--- Textauszug ---
In Bulgarien bringt auch die fünfte Parlamentswahl innerhalb von zwei Jahren keine stabilen Mehrheiten hervor. Sollte die politische Blockade weiter gehen, hätte das für den Balkanstaat fatale Folgen

Von Barbara Oertel

Politisches Patt in Bulgarien: Bei der Parlamentswahl vom Sonntag – dem fünften Urnengang binnen zweier Jahre – ist die konservative Partei Bürger für eine europäische Entwicklung Bulgariens (GERB) des früheren Ministerpräsidenten Boj­ko Borissow im Verbund mit der Union der demokratischen Kräfte (SDS) erneut stärkste Kraft geworden. Vorläufigen Ergebnissen nach Auszählung von 99 Prozent der Stimmzettel zufolge kommen GERB/SDS auf 26,57 Prozent der Stimmen.
--- Angezeigte Daten ---
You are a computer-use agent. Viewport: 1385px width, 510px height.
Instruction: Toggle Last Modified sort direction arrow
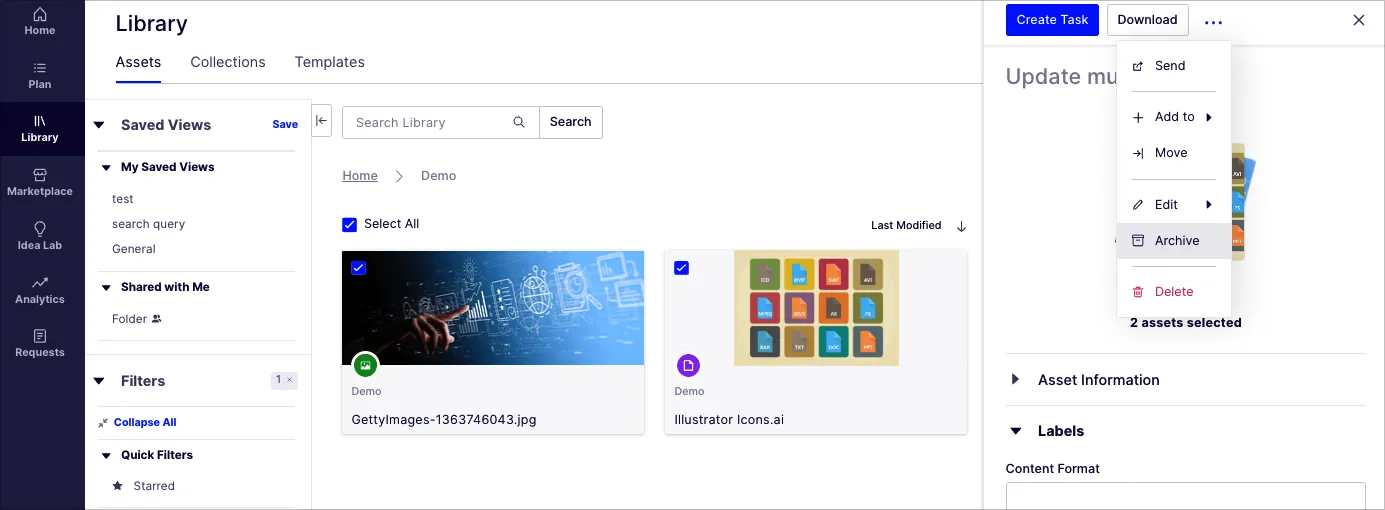click(961, 225)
---
- Deine Aufgaben -
a - Stimmen diese Aussagen mit dem Text über die Wahl in Bulgarien überein? Beantworte jede mit Ja oder Nein und zitiere die entscheidenden Worte wörtlich: (i) GERB/SDS erreichte nach vorläufigen Ergebnissen 26,57 Prozent der Stimmen. (ii) Die Wahl am Sonntag war die vierte innerhalb von zwei Jahren. (iii) Die Wahl brachte stabile Mehrheiten hervor.
b - Führe den Text über die Wahl in Bulgarien im Anschluss an seinen letzten Satz fort.

- Lösungen -
a -
(i) Ja: „kommen GERB/SDS auf 26,57 Prozent der Stimmen“
(ii) Nein: „dem fünften Urnengang binnen zweier Jahre“
(iii) Nein: „keine stabilen Mehrheiten“

b -
Mit 24,6 Prozent auf dem zweiten Platz landete das proeuropäische und Antikorruptionsbündnis Wir setzen den Wandel fort (PP) von Ex-Regierungschef Kiril Petkow und Demokratisches Bulgarien (DB). Die nationalistische und prorussische Partei Vazrazhdane (Wiedergeburt) kam auf 14,2 Prozent (9,8 Prozent im Oktober 2022).

Darüber hinaus schafften drei weitere Gruppierungen den Sprung über die Vierprozenthürde und werden in der neuen Nationalversammlung (240 Sitze) vertreten sein: Die Bewegung für Rechte und Freiheiten (DPS, 13,39 Prozent), die vor allem die Interessen der türkischen Minderheit vertritt; die Sozialisten (BSP, 8,79 Prozent) sowie die Protestpartei So ein Volk gibt es (ITN, 4,15 Prozent) des Entertainers Slawi Trifonow.

Sie war aus den wochenlangen Demonstrationen gegen Korruption im Sommer 2020 hervorgegangen und hatte bei der Wahl im Juli 2021 mit 24,1 Prozent das beste Ergebnis aller Parteien erzielt. Die Wahlbeteiligung geben soziologische Institute mit rund 40 Prozent an.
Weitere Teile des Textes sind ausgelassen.